Blacks are 20% of “Area & Ethnic & Cultural & Gender Studies”, Hispanics 17.3%, Asians 9.5%, and whites 44.5%. Blacks are also high in “Public Administration” (25.2%). Blacks are lowest in “Foreign Languages and Literature” (0.8%) and “Geosciences & Atmospheric & Ocean Sciences” (1.2%).

7 Comments

  1. Sheri

    Blacks are less than 15% of the population. Any department with more than 15% black employees must replace them with other races based entirely on the percentage found in the US Census count. No more allowing blacks to cheat whites and others out of their 85%+ share of the positions. Same with women—never more than 51% of any department can be women.

  2. Gary

    Anybody interested in source data can check out https://nces.ed.gov/ipeds/use-the-data. The tools are clumsy but they work. You will have to search individual institutional websites for information about their CDOs.

  3. “I wonder if they also subscribe to the ideology that race does not exist, that it is only a social construct?”

    This is incoherent. If it doesn’t exist, then you can’t say that it “is” anything.

    If it is a social construct, or it is anything else, then it exists. Race is a category, and, like all categories, it is constructed by people to serve their purposes. Take “tall” and “short”. People created these words and decided how to apply them, using ever-shifting criteria. The ideas are social constructs. That doesn’t mean that the use of these categories is unrelated to physical properties. Height exists. But people are found with a continuum of heights. Societies decide that they would like to draw a fuzzy boundary separating the population into ?all and short segments.

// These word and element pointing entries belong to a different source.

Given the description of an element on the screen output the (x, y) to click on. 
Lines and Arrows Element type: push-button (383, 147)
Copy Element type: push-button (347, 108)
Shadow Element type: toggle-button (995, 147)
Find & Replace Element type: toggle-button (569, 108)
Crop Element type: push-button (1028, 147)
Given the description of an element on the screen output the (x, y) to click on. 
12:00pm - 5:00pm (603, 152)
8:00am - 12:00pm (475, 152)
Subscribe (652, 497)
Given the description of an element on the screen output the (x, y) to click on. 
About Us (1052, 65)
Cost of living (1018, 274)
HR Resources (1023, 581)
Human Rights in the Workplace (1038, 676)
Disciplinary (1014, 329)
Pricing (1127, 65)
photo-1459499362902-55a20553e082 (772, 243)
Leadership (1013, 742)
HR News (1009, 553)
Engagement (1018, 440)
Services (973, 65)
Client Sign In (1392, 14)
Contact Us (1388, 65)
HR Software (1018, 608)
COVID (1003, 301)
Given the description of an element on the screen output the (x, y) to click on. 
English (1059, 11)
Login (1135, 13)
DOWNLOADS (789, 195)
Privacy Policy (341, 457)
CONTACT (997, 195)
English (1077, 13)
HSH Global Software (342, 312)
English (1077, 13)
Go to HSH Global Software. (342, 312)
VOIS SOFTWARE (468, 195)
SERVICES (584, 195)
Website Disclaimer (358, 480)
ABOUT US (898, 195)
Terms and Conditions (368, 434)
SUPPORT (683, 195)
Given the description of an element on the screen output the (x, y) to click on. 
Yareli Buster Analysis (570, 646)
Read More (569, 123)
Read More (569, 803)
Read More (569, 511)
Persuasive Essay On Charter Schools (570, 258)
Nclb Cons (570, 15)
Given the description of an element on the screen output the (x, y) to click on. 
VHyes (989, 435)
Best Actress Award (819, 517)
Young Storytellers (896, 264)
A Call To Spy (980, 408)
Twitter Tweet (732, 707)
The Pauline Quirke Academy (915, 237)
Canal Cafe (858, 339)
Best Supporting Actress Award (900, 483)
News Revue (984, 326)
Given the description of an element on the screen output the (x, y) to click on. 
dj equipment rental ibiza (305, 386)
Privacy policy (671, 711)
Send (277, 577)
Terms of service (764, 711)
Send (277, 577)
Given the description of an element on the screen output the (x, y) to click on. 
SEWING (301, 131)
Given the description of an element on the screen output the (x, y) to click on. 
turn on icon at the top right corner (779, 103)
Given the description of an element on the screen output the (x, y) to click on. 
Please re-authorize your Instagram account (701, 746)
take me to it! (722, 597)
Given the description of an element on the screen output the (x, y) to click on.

    “If only cause were so easy!”

    This introduces a very good paragraph that more people should take to heart.

  4. Ray

    “If it is a social construct, or it is anything else, then it exists.”
    Like dragons and unicorns?

  5. “Like dragons and unicorns?”

    That is a good counter, thank you.

    I would say that race, etc. are categories that people make up that are based on observable characteristics and are applied to real things that exist, such as people. So it is incoherent to say that “race” doesn’t exist, because simply referring to it implies that it does, as a social construct. What people argue about is its significance: in what way are the individuals whom we place in different racial categories different, aside from the characteristics that form the basis of the classification.

    Unicorns exist as mythological creatures, but don’t exist in the way that horses exist (probably). They are objects that exist or not, apart from our opinions. But race, tallness and shortness, are categories by definition, so it makes no sense to say they don’t exist because they are categories.

  6. Kip Hansen

    Cmdr. Briggs ==> Like the new Home Page!

  7. Joy

    Rhinos are fat unicorns in their unpainted state.